─── Information shown ───
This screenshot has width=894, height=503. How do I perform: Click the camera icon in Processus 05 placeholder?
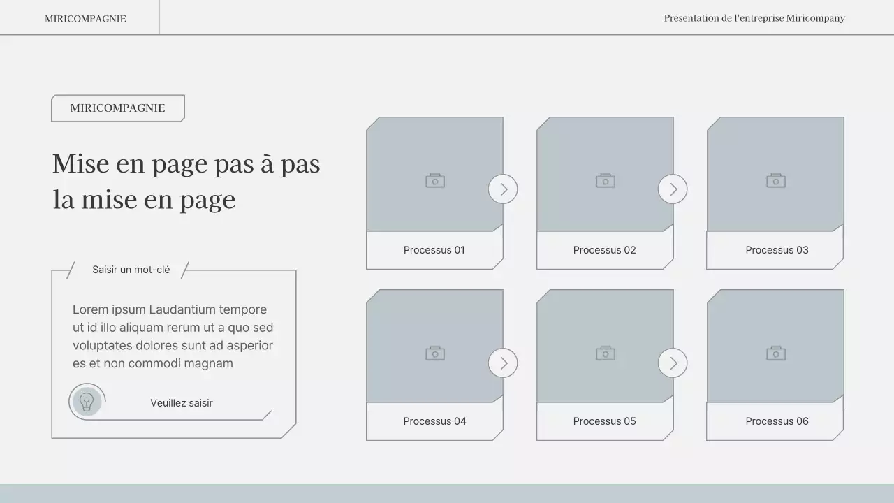[605, 353]
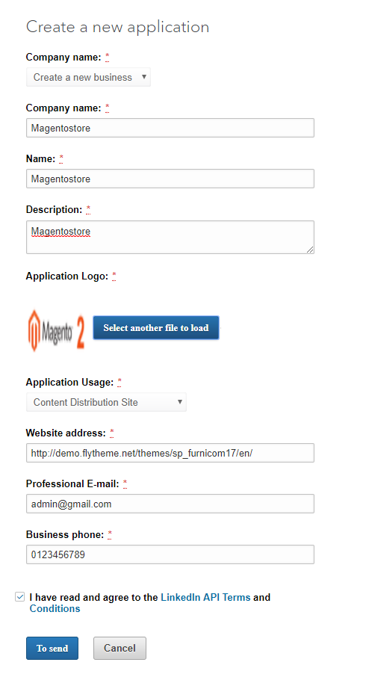Click the Magento 2 logo image
Viewport: 366px width, 680px height.
56,330
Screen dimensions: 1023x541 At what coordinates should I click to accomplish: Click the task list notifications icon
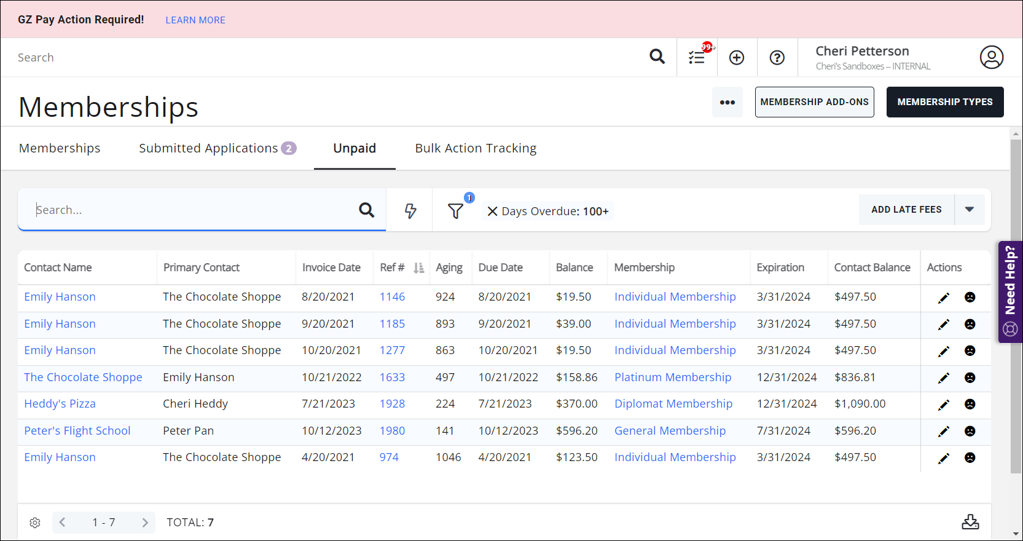[x=697, y=57]
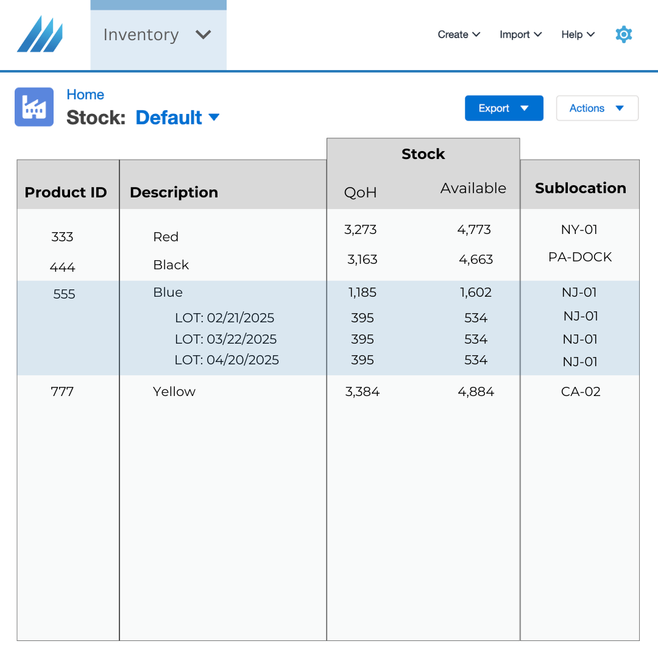Viewport: 658px width, 658px height.
Task: Open the Actions dropdown button
Action: [596, 108]
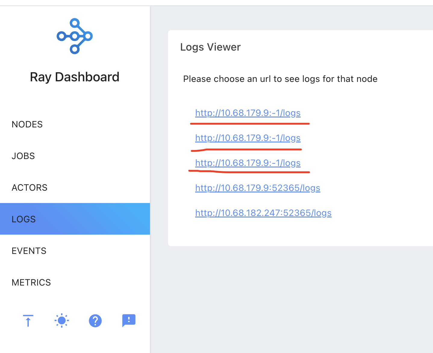Click the first underlined 10.68.179.9:-1 logs link
The height and width of the screenshot is (353, 433).
tap(248, 113)
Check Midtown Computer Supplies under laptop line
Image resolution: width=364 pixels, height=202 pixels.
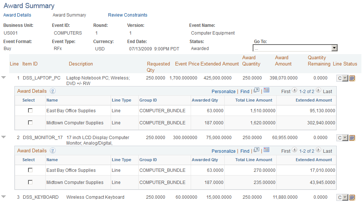[x=30, y=123]
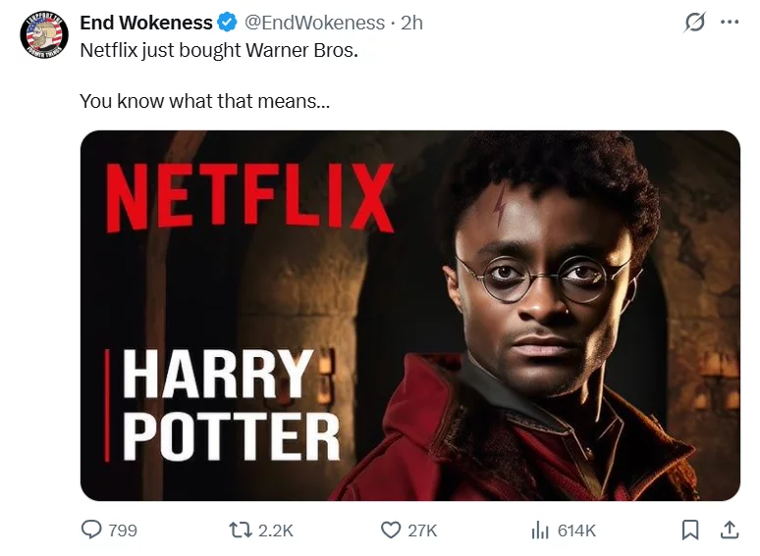The height and width of the screenshot is (556, 760).
Task: Click the 2h post timestamp
Action: tap(411, 23)
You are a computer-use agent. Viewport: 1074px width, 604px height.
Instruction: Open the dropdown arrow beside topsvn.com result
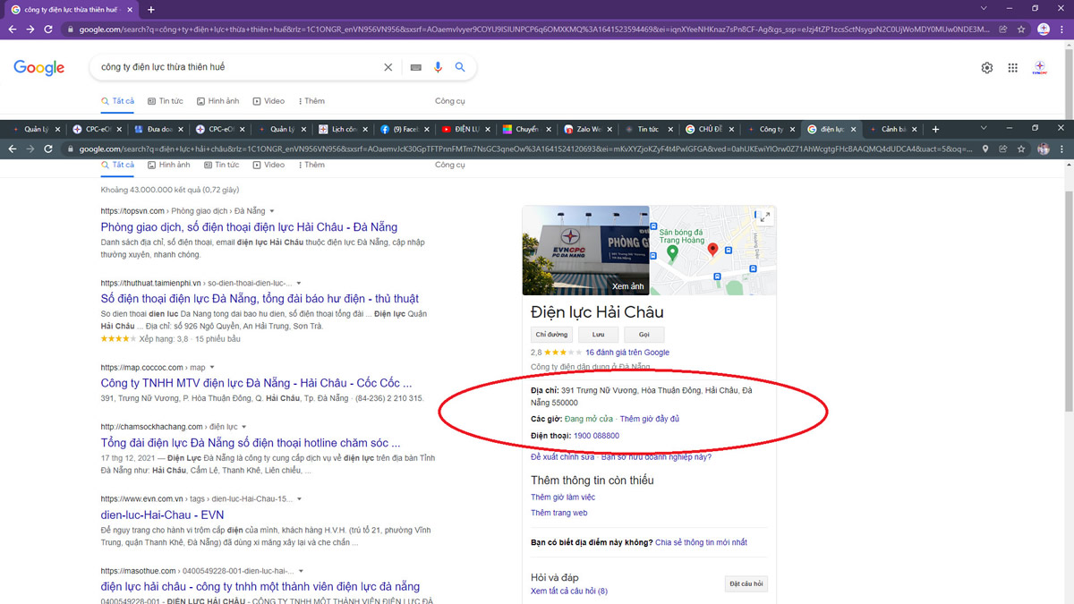point(272,211)
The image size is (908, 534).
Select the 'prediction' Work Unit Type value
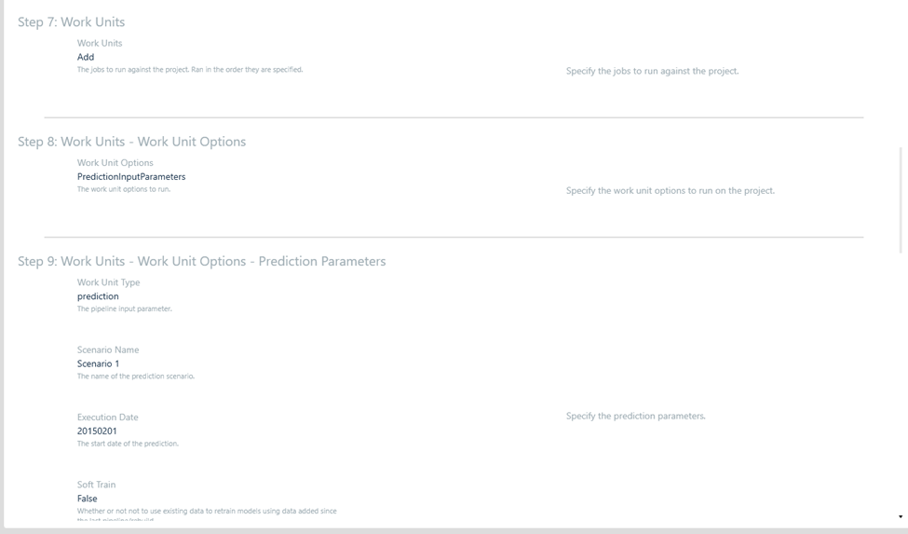(x=98, y=296)
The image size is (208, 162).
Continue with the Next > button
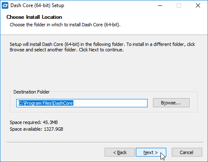(151, 152)
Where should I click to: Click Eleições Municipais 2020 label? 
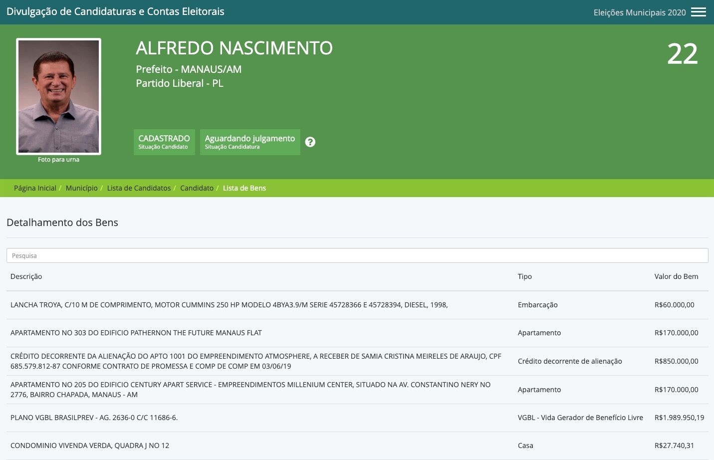640,12
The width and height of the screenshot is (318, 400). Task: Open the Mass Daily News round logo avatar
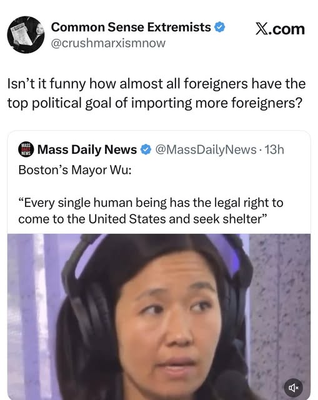pyautogui.click(x=26, y=149)
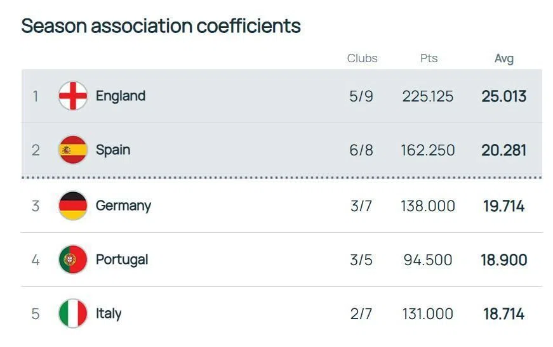Sort by the Pts column header
Viewport: 553px width, 347px height.
(x=429, y=58)
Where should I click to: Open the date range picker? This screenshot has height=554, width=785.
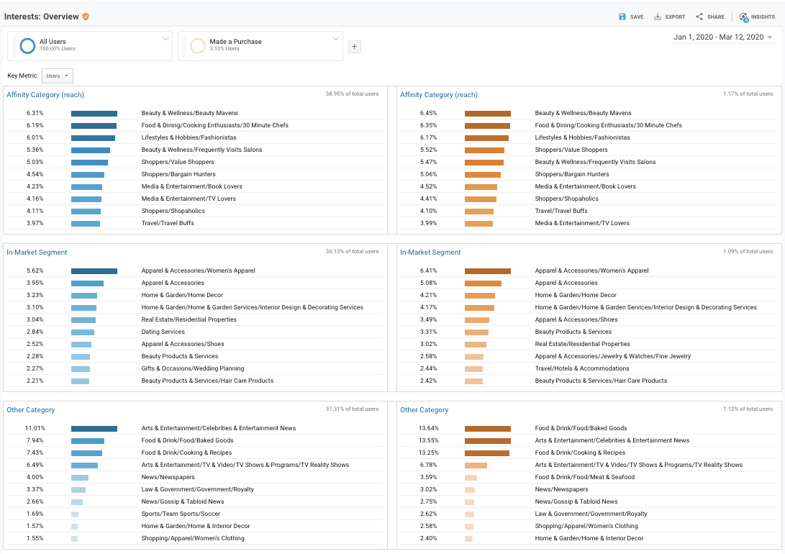[722, 37]
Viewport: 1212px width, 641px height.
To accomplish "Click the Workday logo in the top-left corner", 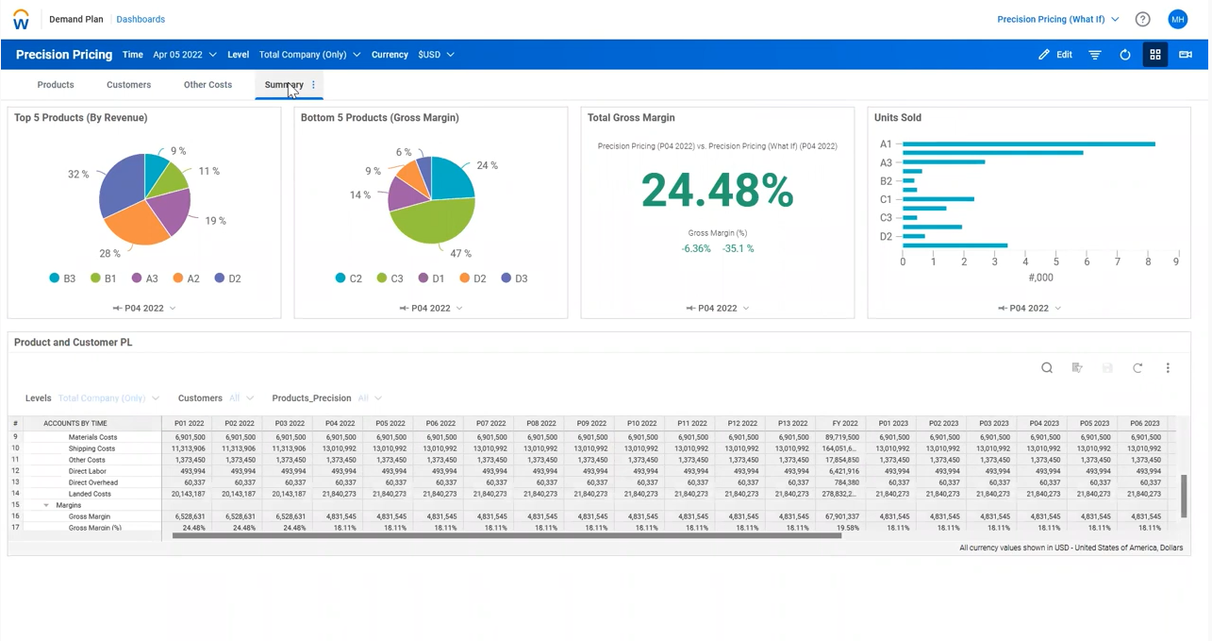I will click(x=20, y=19).
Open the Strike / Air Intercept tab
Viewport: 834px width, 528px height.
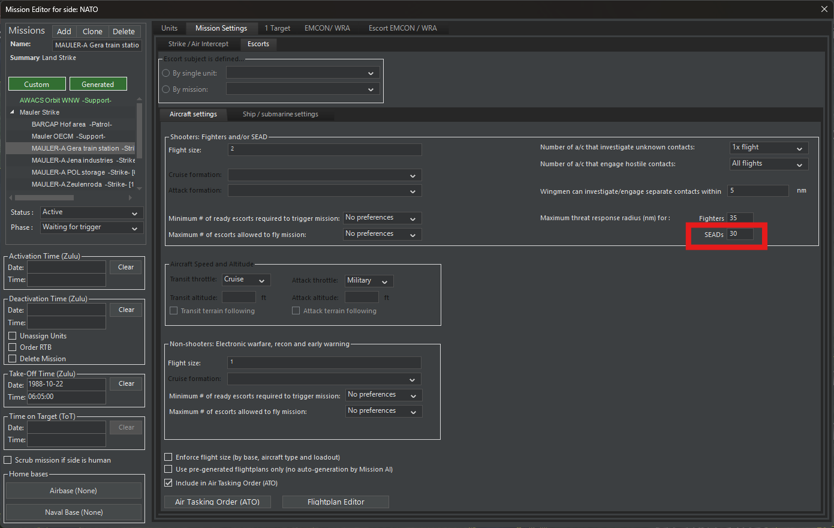tap(198, 44)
───
:: Brief ::
Filter the entries above down to the lines that contain "size".

:: Result for this task ::
The image size is (908, 534).
The image size is (208, 162).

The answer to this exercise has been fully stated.